The Department of War on Friday released the first tranche of documents from what President Donald Trump called, in a February 2026 truth social post, "the full alien disclosure this country was promised forty years ago." The files include photographs taken during Apollo and Space Shuttle missions, redacted pilot debriefs from the Navy's 2004 Nimitz encounter, and — in the most viral addition — hand-drawn sketches submitted by alleged civilian eyewitnesses, some of them dating to the 1970s.

The release, which appeared on a newly built DoW transparency portal at 9:58 AM Eastern, is the first deliverable on a promise Trump made shortly after former President Barack Obama said on a podcast in February that "yes, there are things up there we cannot explain, and yes, we have footage." Within a week of that podcast, Trump had committed to a full declassification effort. Within three months, the Department of Defense had been renamed the Department of War. On Friday, the paperwork caught up.

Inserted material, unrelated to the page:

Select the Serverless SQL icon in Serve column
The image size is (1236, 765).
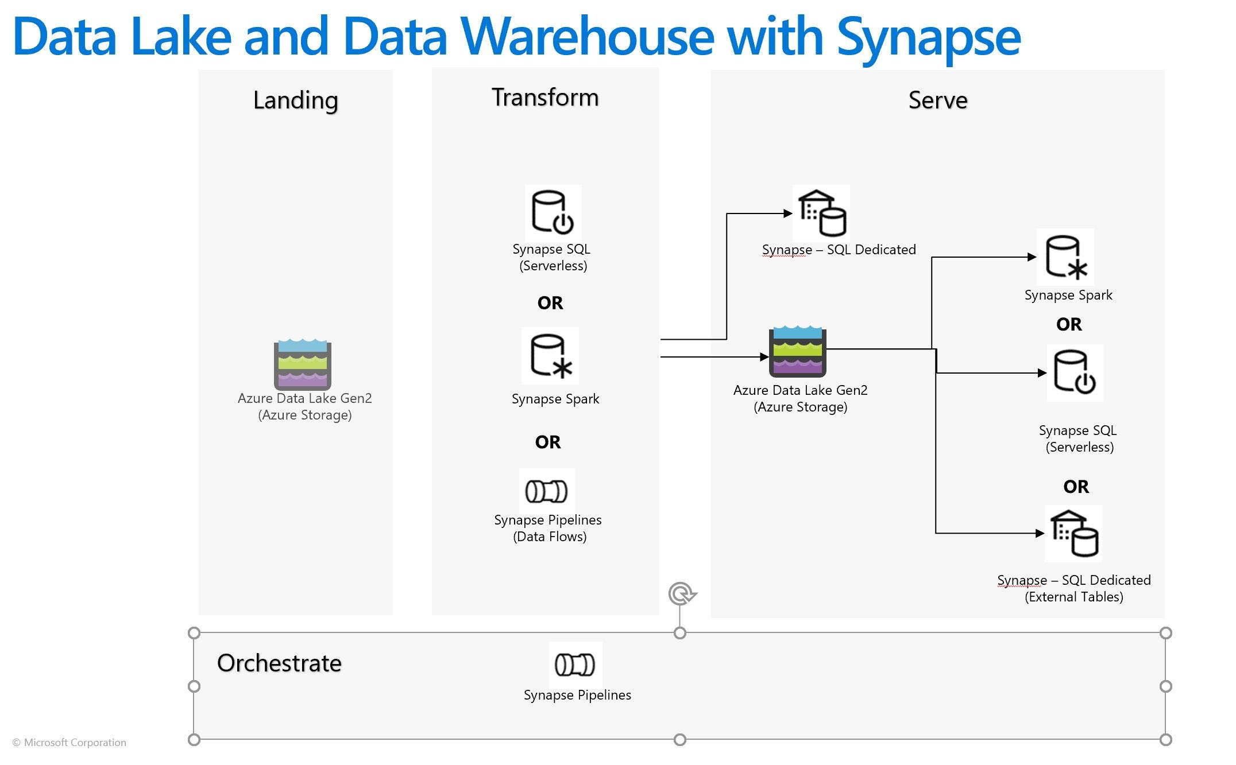point(1075,373)
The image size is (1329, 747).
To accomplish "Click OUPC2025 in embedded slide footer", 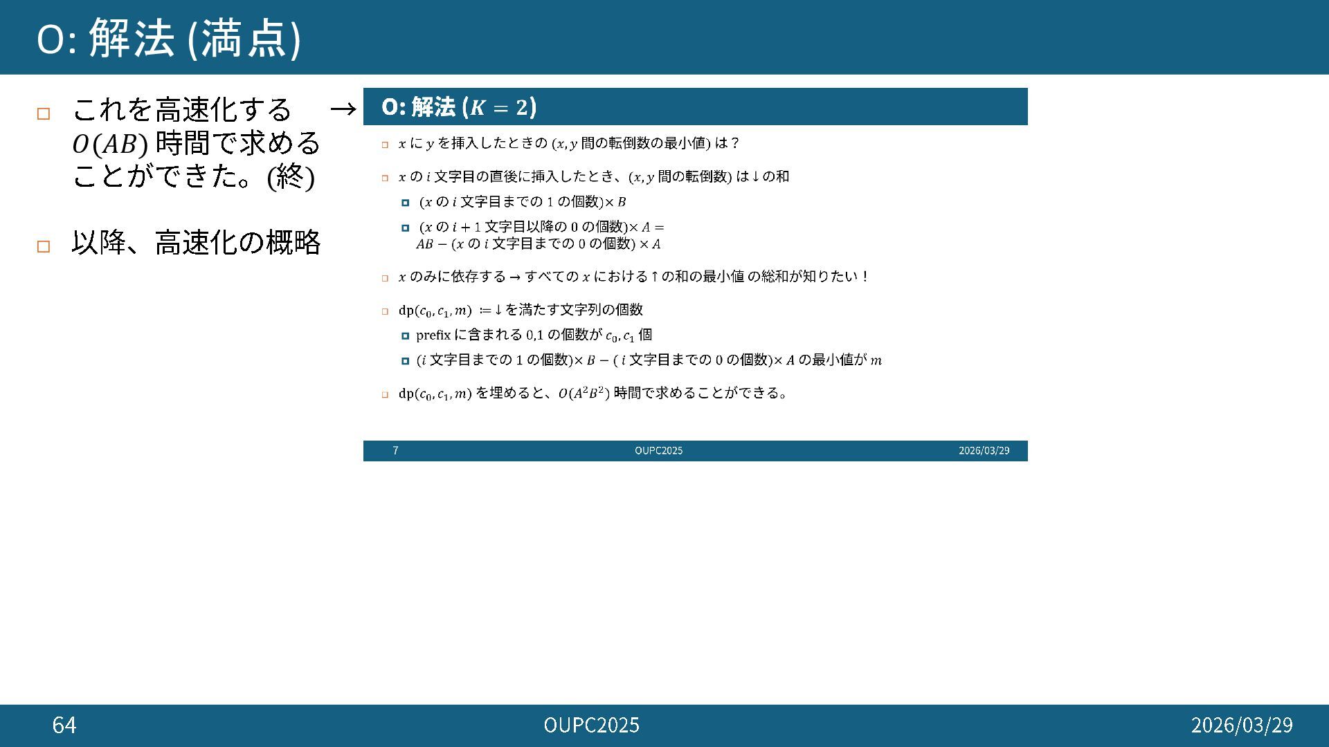I will (658, 451).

What is actually in the files

Skeptics are, so far, not rioting. The documents released Friday include a substantial amount of already-public material — the infamous "Gimbal" and "Go-Fast" Navy videos, both of which have been in the public record since 2017, are included in high-resolution form. What is new is the written material around them: the internal chain-of-custody memos, the range safety reports, the logs from the E-2D Hawkeye controllers who were tracking the objects on radar that day.

There are also two items that had not been expected. The first is a set of photographs from the crew of STS-80, taken in 1996, showing what NASA at the time described as "ice crystals in sunlight," but which the declassified internal memo Friday describes as "unresolved." The second is a sketch collection — dozens of civilian reports submitted to Project Blue Book between 1966 and 1969 — that the government has simply never released before.

The skeptic community reacts

Mick West, the engineer who has spent a decade debunking UAP videos on YouTube, posted a cautious thread on X within an hour of the release. "Most of this is stuff I already have," he wrote. "A couple of the STS-80 images are new to me. I am going to need a day." Physicist Sean Carroll, who has been one of the more prominent skeptics of the disclosure movement, called the release "interesting, slightly underwhelming, and entirely consistent with the hypothesis that there is no physical anomaly here, but a lot of unexplained optical and sensor artifacts."

The believer community, predictably, is declaring victory. Luis Elizondo, the former Pentagon official who has been at the center of the disclosure push since 2017, called it "the beginning, not the end."

Why the politics matter

Trump is playing a long game. The UFO file release is bipartisan catnip — Obama endorsed the premise, Trump is executing it, and both sides of the political spectrum get to claim credit. It also provides a steady news drip for a White House that has spent the week managing a shaky Iran ceasefire and a renewed gas-price crisis. A headline about declassified UFOs is a headline that is not about the war.

Our take

The files are real, the release is historic, and nothing in it so far requires rewriting physics. But the political craft is flawless — Trump just monetized the one topic where Americans are willing to agree with a president from the other party. Whether or not there are aliens, the disclosure politics are a case study in how to dominate a news cycle without spending a dollar.